Task data -
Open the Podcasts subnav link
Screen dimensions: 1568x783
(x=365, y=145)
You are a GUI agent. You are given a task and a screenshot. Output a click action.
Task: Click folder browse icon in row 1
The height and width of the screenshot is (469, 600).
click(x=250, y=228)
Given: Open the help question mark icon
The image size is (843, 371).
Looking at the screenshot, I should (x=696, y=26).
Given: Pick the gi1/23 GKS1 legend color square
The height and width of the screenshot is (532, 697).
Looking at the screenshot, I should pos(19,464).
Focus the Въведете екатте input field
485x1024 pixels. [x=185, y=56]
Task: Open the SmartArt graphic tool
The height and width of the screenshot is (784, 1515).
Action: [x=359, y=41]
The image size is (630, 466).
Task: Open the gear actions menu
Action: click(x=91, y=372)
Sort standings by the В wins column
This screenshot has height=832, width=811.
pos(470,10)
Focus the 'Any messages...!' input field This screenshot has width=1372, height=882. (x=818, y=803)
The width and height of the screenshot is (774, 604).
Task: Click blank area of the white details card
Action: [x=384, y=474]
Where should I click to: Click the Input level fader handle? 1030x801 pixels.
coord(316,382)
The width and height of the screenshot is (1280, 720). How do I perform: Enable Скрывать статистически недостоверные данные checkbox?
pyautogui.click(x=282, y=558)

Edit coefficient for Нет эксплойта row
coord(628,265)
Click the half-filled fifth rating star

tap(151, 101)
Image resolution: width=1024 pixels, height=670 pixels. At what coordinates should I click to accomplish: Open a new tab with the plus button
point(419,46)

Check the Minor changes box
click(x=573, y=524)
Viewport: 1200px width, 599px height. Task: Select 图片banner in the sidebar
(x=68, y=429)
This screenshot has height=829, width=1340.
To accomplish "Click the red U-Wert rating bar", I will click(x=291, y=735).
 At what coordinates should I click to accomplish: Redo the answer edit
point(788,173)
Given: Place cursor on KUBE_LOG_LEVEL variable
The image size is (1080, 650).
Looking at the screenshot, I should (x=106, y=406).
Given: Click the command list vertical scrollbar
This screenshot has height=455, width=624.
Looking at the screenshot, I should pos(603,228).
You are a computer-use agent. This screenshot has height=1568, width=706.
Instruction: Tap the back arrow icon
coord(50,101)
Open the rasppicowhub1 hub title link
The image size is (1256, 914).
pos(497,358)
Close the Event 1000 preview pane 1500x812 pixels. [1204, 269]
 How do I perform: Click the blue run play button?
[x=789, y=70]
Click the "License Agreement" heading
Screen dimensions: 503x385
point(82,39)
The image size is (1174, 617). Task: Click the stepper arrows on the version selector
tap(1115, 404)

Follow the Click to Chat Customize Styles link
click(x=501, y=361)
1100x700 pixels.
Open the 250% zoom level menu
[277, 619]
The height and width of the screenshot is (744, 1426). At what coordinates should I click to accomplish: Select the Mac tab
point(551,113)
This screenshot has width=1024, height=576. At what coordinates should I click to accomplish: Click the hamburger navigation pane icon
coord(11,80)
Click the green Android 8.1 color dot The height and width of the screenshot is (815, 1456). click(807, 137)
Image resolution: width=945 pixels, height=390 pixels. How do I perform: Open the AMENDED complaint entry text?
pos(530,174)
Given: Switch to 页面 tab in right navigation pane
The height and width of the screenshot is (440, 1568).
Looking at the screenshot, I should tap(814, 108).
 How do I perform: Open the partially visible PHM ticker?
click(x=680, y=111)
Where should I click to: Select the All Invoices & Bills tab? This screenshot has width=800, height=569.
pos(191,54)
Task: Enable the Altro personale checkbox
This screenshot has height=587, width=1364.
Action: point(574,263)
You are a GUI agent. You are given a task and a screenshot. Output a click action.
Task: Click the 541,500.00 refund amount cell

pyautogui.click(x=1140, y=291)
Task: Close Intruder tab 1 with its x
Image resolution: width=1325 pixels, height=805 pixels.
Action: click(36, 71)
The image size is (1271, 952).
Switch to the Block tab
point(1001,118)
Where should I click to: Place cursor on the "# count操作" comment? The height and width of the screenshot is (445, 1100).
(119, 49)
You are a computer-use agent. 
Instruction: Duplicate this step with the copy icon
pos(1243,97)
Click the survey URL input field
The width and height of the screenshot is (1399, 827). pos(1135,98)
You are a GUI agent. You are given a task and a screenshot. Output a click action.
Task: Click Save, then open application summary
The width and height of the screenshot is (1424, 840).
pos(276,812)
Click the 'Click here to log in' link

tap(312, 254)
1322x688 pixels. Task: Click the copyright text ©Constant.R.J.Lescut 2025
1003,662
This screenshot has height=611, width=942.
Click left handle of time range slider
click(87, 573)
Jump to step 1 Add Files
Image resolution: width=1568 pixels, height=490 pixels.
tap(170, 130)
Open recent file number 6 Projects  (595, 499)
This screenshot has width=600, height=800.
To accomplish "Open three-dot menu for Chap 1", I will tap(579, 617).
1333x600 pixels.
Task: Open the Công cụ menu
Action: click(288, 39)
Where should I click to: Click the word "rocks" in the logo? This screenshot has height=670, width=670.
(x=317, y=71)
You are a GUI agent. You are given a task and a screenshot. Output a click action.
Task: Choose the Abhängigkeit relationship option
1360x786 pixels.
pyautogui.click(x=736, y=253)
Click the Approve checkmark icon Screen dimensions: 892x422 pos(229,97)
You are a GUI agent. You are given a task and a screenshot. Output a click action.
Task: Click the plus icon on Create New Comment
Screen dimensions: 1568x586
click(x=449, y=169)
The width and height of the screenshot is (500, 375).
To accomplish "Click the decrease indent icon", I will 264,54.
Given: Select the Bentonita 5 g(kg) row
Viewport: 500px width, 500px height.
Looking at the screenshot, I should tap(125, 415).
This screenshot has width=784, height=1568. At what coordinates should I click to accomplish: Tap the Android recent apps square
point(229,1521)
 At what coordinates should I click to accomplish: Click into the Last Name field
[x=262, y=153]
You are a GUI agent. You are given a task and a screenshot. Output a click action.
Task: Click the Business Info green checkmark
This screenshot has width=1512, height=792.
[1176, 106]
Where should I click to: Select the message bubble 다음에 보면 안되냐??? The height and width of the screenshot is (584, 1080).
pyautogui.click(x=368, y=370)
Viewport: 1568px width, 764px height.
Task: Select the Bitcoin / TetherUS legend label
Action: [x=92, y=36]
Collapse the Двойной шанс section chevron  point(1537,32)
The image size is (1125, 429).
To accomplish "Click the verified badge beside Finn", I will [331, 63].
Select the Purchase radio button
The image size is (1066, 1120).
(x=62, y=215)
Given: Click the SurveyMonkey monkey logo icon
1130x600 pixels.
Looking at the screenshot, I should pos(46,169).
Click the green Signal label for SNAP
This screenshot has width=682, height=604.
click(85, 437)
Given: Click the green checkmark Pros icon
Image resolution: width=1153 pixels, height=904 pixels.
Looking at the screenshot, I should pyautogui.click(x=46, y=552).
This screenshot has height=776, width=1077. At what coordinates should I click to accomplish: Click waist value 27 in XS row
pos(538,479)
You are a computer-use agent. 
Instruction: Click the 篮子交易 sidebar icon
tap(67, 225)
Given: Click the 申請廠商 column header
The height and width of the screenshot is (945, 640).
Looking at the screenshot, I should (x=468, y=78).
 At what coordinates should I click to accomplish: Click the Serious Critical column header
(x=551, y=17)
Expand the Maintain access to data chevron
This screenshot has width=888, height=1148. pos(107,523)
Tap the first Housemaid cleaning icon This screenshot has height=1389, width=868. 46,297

Work instructions -
Would you restate the records word for word?

Response area -
Open the Podcasts subnav link
Screen dimensions: 1568x783
(x=365, y=145)
You are a GUI agent. You are given a task and a screenshot. Output a click action.
Task: Click folder browse icon in row 1
The height and width of the screenshot is (469, 600).
click(x=250, y=228)
Given: Open the help question mark icon
The image size is (843, 371).
Looking at the screenshot, I should (x=696, y=26).
Given: Pick the gi1/23 GKS1 legend color square
The height and width of the screenshot is (532, 697).
Looking at the screenshot, I should pos(19,464).
Focus the Въведете екатте input field
485x1024 pixels. [x=185, y=56]
Task: Open the SmartArt graphic tool
The height and width of the screenshot is (784, 1515).
Action: [x=359, y=41]
The image size is (630, 466).
Task: Open the gear actions menu
Action: click(x=91, y=372)
Sort standings by the В wins column
This screenshot has height=832, width=811.
pos(470,10)
Focus the 'Any messages...!' input field This screenshot has width=1372, height=882. (x=818, y=803)
The width and height of the screenshot is (774, 604).
Task: Click blank area of the white details card
Action: [x=384, y=474]
Where should I click to: Click the Input level fader handle? 1030x801 pixels.
coord(316,382)
The width and height of the screenshot is (1280, 720). How do I perform: Enable Скрывать статистически недостоверные данные checkbox?
pyautogui.click(x=282, y=558)

Edit coefficient for Нет эксплойта row
coord(628,265)
Click the half-filled fifth rating star

tap(151, 101)
Image resolution: width=1024 pixels, height=670 pixels. At what coordinates should I click to accomplish: Open a new tab with the plus button
point(419,46)

Check the Minor changes box
click(x=573, y=524)
Viewport: 1200px width, 599px height. Task: Select 图片banner in the sidebar
(x=68, y=429)
This screenshot has height=829, width=1340.
To accomplish "Click the red U-Wert rating bar", I will click(x=291, y=735).
 At what coordinates should I click to accomplish: Redo the answer edit
point(788,173)
Given: Place cursor on KUBE_LOG_LEVEL variable
The image size is (1080, 650).
Looking at the screenshot, I should (x=106, y=406).
Given: Click the command list vertical scrollbar
This screenshot has height=455, width=624.
Looking at the screenshot, I should pos(603,228).
You are a computer-use agent. This screenshot has height=1568, width=706.
Instruction: Tap the back arrow icon
coord(50,101)
Open the rasppicowhub1 hub title link
The image size is (1256, 914).
pos(497,358)
Close the Event 1000 preview pane 1500x812 pixels. [1204, 269]
 How do I perform: Click the blue run play button?
[x=789, y=70]
Click the "License Agreement" heading
Screen dimensions: 503x385
point(82,39)
The image size is (1174, 617). Task: Click the stepper arrows on the version selector
tap(1115, 404)

Follow the Click to Chat Customize Styles link
click(x=501, y=361)
1100x700 pixels.
Open the 250% zoom level menu
[277, 619]
The height and width of the screenshot is (744, 1426). At what coordinates should I click to accomplish: Select the Mac tab
point(551,113)
This screenshot has width=1024, height=576. At what coordinates should I click to accomplish: Click the hamburger navigation pane icon
coord(11,80)
Click the green Android 8.1 color dot The height and width of the screenshot is (815, 1456). click(807, 137)
Image resolution: width=945 pixels, height=390 pixels. How do I perform: Open the AMENDED complaint entry text?
pos(530,174)
Given: Switch to 页面 tab in right navigation pane
The height and width of the screenshot is (440, 1568).
Looking at the screenshot, I should tap(814, 108).
 How do I perform: Open the partially visible PHM ticker?
click(x=680, y=111)
Where should I click to: Select the All Invoices & Bills tab? This screenshot has width=800, height=569.
pos(191,54)
Task: Enable the Altro personale checkbox
This screenshot has height=587, width=1364.
Action: point(574,263)
You are a GUI agent. You are given a task and a screenshot. Output a click action.
Task: Click the 541,500.00 refund amount cell

pyautogui.click(x=1140, y=291)
Task: Close Intruder tab 1 with its x
Image resolution: width=1325 pixels, height=805 pixels.
Action: click(36, 71)
The image size is (1271, 952).
Switch to the Block tab
point(1001,118)
Where should I click to: Place cursor on the "# count操作" comment? The height and width of the screenshot is (445, 1100).
(119, 49)
You are a computer-use agent. 
Instruction: Duplicate this step with the copy icon
pos(1243,97)
Click the survey URL input field
The width and height of the screenshot is (1399, 827). pos(1135,98)
You are a GUI agent. You are given a task and a screenshot. Output a click action.
Task: Click Save, then open application summary
The width and height of the screenshot is (1424, 840).
pos(276,812)
Click the 'Click here to log in' link

tap(312, 254)
1322x688 pixels. Task: Click the copyright text ©Constant.R.J.Lescut 2025
1003,662
This screenshot has height=611, width=942.
Click left handle of time range slider
click(87, 573)
Jump to step 1 Add Files
Image resolution: width=1568 pixels, height=490 pixels.
tap(170, 130)
Open recent file number 6 Projects  (595, 499)
This screenshot has width=600, height=800.
To accomplish "Open three-dot menu for Chap 1", I will tap(579, 617).
1333x600 pixels.
Task: Open the Công cụ menu
Action: click(288, 39)
Where should I click to: Click the word "rocks" in the logo? This screenshot has height=670, width=670.
(x=317, y=71)
You are a GUI agent. You are given a task and a screenshot. Output a click action.
Task: Choose the Abhängigkeit relationship option
1360x786 pixels.
pyautogui.click(x=736, y=253)
Click the Approve checkmark icon Screen dimensions: 892x422 pos(229,97)
You are a GUI agent. You are given a task and a screenshot. Output a click action.
Task: Click the plus icon on Create New Comment
Screen dimensions: 1568x586
click(x=449, y=169)
The width and height of the screenshot is (500, 375).
To accomplish "Click the decrease indent icon", I will 264,54.
Given: Select the Bentonita 5 g(kg) row
Viewport: 500px width, 500px height.
Looking at the screenshot, I should tap(125, 415).
This screenshot has width=784, height=1568. At what coordinates should I click to accomplish: Tap the Android recent apps square
point(229,1521)
 At what coordinates should I click to accomplish: Click into the Last Name field
[x=262, y=153]
You are a GUI agent. You are given a task and a screenshot. Output a click action.
Task: Click the Business Info green checkmark
This screenshot has width=1512, height=792.
[1176, 106]
Where should I click to: Select the message bubble 다음에 보면 안되냐??? The height and width of the screenshot is (584, 1080).
pyautogui.click(x=368, y=370)
Viewport: 1568px width, 764px height.
Task: Select the Bitcoin / TetherUS legend label
Action: [x=92, y=36]
Collapse the Двойной шанс section chevron  point(1537,32)
The image size is (1125, 429).
To accomplish "Click the verified badge beside Finn", I will [331, 63].
Select the Purchase radio button
The image size is (1066, 1120).
(x=62, y=215)
Given: Click the SurveyMonkey monkey logo icon
1130x600 pixels.
Looking at the screenshot, I should pos(46,169).
Click the green Signal label for SNAP
This screenshot has width=682, height=604.
click(85, 437)
Given: Click the green checkmark Pros icon
Image resolution: width=1153 pixels, height=904 pixels.
Looking at the screenshot, I should pyautogui.click(x=46, y=552).
This screenshot has height=776, width=1077. At what coordinates should I click to accomplish: Click waist value 27 in XS row
pos(538,479)
You are a computer-use agent. 
Instruction: Click the 篮子交易 sidebar icon
tap(67, 225)
Given: Click the 申請廠商 column header
The height and width of the screenshot is (945, 640).
Looking at the screenshot, I should (x=468, y=78).
 At what coordinates should I click to accomplish: Click the Serious Critical column header
(x=551, y=17)
Expand the Maintain access to data chevron
This screenshot has width=888, height=1148. pos(107,523)
Tap the first Housemaid cleaning icon This screenshot has height=1389, width=868. 46,297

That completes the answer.